Writing Indicators
This notebook explains how to create and integrate custom stock indicators in PyBroker. Indicators in PyBroker are written using NumPy, a powerful library for numerical computing. To optimize performance, we’ll also be utilizing Numba, a JIT compiler that translates Python code into efficient machine code. Numba is especially helpful for accelerating code that involves loops and NumPy arrays. Here’s how we import these libraries:
[1]:
import numpy as np
from numba import njit
The following code shows an indicator function that calculates close prices minus a moving average (CMMA), which can be used for a mean reversion strategy:
[2]:
def cmma(bar_data, lookback):
@njit # Enable Numba JIT.
def vec_cmma(values):
# Initialize the result array.
n = len(values)
out = np.array([np.nan for _ in range(n)])
# For all bars starting at lookback:
for i in range(lookback, n):
# Calculate the moving average for the lookback.
ma = 0
for j in range(i - lookback, i):
ma += values[j]
ma /= lookback
# Subtract the moving average from value.
out[i] = values[i] - ma
return out
# Calculate with close prices.
return vec_cmma(bar_data.close)
The cmma
function takes two arguments: bar_data
, which is an instance of the BarData class that holds OHLCV data and custom fields, and lookback
, which is a user-defined argument for the lookback of the moving average.

● **Given records**:

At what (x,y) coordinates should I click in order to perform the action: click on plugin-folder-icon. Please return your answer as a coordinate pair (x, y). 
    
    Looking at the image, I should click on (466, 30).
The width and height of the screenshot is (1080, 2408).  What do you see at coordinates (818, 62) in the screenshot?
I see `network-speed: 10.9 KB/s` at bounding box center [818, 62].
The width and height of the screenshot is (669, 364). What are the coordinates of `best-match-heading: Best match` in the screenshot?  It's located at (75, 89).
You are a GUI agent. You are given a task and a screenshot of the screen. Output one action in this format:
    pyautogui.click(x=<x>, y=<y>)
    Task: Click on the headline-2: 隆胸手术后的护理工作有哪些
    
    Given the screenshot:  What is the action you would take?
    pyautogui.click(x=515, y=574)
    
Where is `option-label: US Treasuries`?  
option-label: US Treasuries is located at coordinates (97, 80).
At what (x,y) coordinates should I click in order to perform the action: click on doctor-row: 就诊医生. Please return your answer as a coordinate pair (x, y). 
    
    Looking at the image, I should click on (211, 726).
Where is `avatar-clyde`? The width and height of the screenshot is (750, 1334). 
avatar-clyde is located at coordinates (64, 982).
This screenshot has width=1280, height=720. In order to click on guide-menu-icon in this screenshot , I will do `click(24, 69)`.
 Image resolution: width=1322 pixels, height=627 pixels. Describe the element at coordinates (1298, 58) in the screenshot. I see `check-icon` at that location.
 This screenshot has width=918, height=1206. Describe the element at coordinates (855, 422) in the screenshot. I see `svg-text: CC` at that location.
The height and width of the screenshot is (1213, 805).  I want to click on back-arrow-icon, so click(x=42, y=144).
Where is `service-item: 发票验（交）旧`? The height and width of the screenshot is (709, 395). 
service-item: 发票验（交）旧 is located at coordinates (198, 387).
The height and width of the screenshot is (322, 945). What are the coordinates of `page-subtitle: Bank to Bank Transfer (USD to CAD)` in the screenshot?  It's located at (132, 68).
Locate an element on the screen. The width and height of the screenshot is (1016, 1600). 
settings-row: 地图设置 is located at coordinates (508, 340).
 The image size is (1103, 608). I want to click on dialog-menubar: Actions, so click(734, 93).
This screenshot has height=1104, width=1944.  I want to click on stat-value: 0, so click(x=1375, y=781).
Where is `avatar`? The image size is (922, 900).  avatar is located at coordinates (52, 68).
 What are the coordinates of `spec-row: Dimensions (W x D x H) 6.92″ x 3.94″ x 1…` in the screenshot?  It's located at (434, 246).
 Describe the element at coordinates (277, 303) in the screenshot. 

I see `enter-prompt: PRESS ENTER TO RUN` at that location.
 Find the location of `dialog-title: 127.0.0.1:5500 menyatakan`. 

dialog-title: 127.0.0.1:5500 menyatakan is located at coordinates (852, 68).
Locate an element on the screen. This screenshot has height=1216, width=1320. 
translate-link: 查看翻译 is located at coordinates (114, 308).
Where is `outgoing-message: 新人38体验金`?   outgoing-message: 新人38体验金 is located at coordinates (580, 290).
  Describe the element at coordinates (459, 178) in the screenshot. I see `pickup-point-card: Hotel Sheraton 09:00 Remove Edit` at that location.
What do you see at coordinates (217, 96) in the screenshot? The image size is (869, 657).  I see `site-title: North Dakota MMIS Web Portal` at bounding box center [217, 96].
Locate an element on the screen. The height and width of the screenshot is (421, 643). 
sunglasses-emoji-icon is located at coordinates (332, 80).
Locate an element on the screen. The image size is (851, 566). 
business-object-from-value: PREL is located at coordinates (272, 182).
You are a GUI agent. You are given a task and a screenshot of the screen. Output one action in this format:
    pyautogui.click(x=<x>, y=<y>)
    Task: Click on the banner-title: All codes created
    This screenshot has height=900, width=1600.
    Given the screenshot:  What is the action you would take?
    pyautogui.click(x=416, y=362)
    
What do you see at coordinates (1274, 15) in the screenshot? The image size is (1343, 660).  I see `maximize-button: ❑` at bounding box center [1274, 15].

● **Directions for this task**: Quote every comment that appears in the code of the text on writing indicators, in the order they occur. Rely only on the text on writing indicators.

● **Result of this task**:
1. Enable Numba JIT.
2. Initialize the result array.
3. For all bars starting at lookback:
4. Calculate the moving average for the lookback.
5. Subtract the moving average from value.
6. Calculate with close prices.